Search code examples
pythontensorflowkeraskeras-layer

Repeat keras LSTM output of all hidden states


Data:

Macro time-series with shape = (T, M) #same for all firms
Micro time-series with shape = (T, N, K) #firm-specific data

Where T is time-dimension in months, M the number of macro features, N the number of firms and K the number of micro features such as P/E ratio etc.

Task: use LSTM output, repeat it N times and concatenate with micro-data

I want to use the output of the LSTM, namely all (here H=4) hidden-states for all t in T for all firms, thus setting return_sequences=True, and repeat them N times in order to concatenate them with my micro-data, i.e. get new data with shape = (T, N, K+H)

This new data will then be reshaped to (T*N, K+H) and fed into a feed-forward neural network with a custom loss-function that applies to both neural nets and can by construction only be computed at time T, thus having batch-size=1!.

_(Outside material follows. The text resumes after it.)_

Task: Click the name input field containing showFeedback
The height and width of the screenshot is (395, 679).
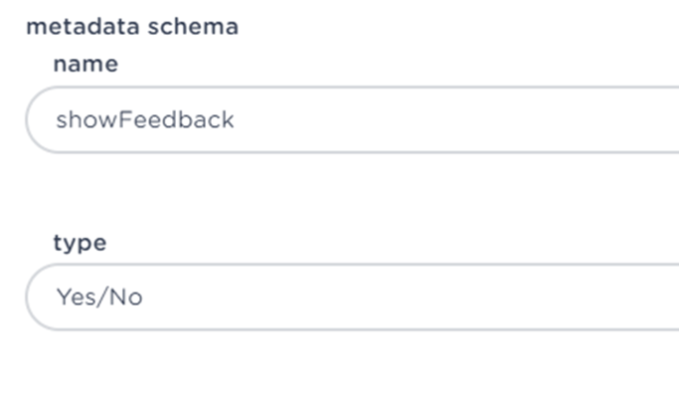Action: pos(352,119)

I have tried this the following way, but it doesn't work because of the dims:

from keras.layers import concatenate, Input, LSTM, RepeatVector
from keras.utils.vis_utils import plot_model
from keras.models        import Model

in_macro        = Input(shape = (T, M),         name = 'macro_input')
in_micro        = Input(shape = (T, N, K),      name = 'micro_input')

lstm            = LSTM(4, return_sequences=True)(in_macro)
rep             = RepeatVector(N)(lstm)
conc            = concatenate([in_micro, rep])
model           = Model(inputs=[in_micro,in_macro], outputs=conc)

plot_model(model, show_shapes=True)

ValueError: Input 0 is incompatible with layer repeat_vector_1: expected ndim=2, found ndim=3

Is there an efficient way to reach this goal, maybe even without the need to repeat?


Solution

  • Found a solution using Lambda layers and stack:

    from keras.layers import concatenate, Input, LSTM
    from keras.utils.vis_utils import plot_model
    from keras.models import Model
    import keras.backend as k
    
    in_macro = Input(shape=(T, M), name='macro_input')
    in_micro = Input(shape=(T, N, K), name='micro_input')
    
    lstm = LSTM(4, return_sequences=True)(in_macro)
    stack = Lambda(lambda x: k.stack(N*[x], axis=2))(lstm)
    conc = concatenate([in_micro, stack])
    model = Model(inputs=[in_micro,in_macro], outputs=conc)
    
    plot_model(model, show_shapes=True)
    

    enter image description here